Data below:

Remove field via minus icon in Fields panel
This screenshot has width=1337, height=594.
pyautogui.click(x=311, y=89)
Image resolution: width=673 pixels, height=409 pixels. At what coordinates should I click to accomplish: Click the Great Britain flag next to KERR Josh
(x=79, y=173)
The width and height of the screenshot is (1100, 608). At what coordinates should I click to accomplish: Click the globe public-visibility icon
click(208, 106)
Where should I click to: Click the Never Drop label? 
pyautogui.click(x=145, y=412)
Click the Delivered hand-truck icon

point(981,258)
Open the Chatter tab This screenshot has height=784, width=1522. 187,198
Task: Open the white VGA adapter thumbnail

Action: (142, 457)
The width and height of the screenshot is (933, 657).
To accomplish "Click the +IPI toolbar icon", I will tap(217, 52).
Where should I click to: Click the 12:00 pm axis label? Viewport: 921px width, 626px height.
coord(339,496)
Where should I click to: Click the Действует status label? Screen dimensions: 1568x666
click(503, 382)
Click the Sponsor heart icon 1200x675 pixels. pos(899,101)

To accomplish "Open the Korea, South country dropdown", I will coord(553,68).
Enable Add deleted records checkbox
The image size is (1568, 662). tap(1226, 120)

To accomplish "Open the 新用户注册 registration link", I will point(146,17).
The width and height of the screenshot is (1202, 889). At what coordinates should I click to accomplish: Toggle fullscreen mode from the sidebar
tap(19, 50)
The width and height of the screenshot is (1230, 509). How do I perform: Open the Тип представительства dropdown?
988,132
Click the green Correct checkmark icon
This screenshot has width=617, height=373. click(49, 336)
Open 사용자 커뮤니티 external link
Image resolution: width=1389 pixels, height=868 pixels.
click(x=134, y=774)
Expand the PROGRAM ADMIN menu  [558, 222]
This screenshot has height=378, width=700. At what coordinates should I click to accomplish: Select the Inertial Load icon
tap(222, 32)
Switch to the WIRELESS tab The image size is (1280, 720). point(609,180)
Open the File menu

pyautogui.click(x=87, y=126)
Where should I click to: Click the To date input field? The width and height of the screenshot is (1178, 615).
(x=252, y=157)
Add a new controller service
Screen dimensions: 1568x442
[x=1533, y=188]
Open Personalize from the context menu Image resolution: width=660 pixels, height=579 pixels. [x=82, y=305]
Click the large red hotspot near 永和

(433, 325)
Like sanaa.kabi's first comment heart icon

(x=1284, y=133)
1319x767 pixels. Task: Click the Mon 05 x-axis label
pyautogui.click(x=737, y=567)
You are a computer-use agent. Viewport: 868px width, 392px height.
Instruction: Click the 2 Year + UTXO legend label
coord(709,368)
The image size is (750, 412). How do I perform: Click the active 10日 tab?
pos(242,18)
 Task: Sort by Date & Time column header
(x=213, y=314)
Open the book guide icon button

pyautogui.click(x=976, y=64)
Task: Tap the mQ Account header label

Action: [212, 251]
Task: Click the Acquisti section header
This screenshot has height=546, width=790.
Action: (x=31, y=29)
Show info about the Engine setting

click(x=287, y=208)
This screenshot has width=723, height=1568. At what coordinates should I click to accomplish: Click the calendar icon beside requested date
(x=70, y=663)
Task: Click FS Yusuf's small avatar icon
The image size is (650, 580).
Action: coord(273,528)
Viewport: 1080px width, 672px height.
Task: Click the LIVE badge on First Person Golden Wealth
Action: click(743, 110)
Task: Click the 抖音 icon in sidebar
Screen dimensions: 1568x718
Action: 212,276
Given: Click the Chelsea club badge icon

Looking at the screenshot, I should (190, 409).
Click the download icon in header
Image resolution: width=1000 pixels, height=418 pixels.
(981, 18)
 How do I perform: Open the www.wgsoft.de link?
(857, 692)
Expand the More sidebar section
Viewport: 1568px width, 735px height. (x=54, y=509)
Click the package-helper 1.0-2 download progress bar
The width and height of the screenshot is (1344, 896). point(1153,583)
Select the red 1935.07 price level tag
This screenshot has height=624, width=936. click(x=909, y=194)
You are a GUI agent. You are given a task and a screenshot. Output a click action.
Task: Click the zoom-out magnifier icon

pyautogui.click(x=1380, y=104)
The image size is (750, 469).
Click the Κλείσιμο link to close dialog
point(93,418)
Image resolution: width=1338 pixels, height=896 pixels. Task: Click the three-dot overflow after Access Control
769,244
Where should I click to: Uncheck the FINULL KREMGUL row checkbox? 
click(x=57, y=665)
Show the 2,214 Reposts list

End of Data.

__Work to complete__
Within the data above, find the lines that contain the word "agent" and copy each of them.

__Response to the exercise__
You are a computer-use agent. Viewport: 868px width, 392px height.
You are a GUI agent. You are given a task and a screenshot. Output a click action.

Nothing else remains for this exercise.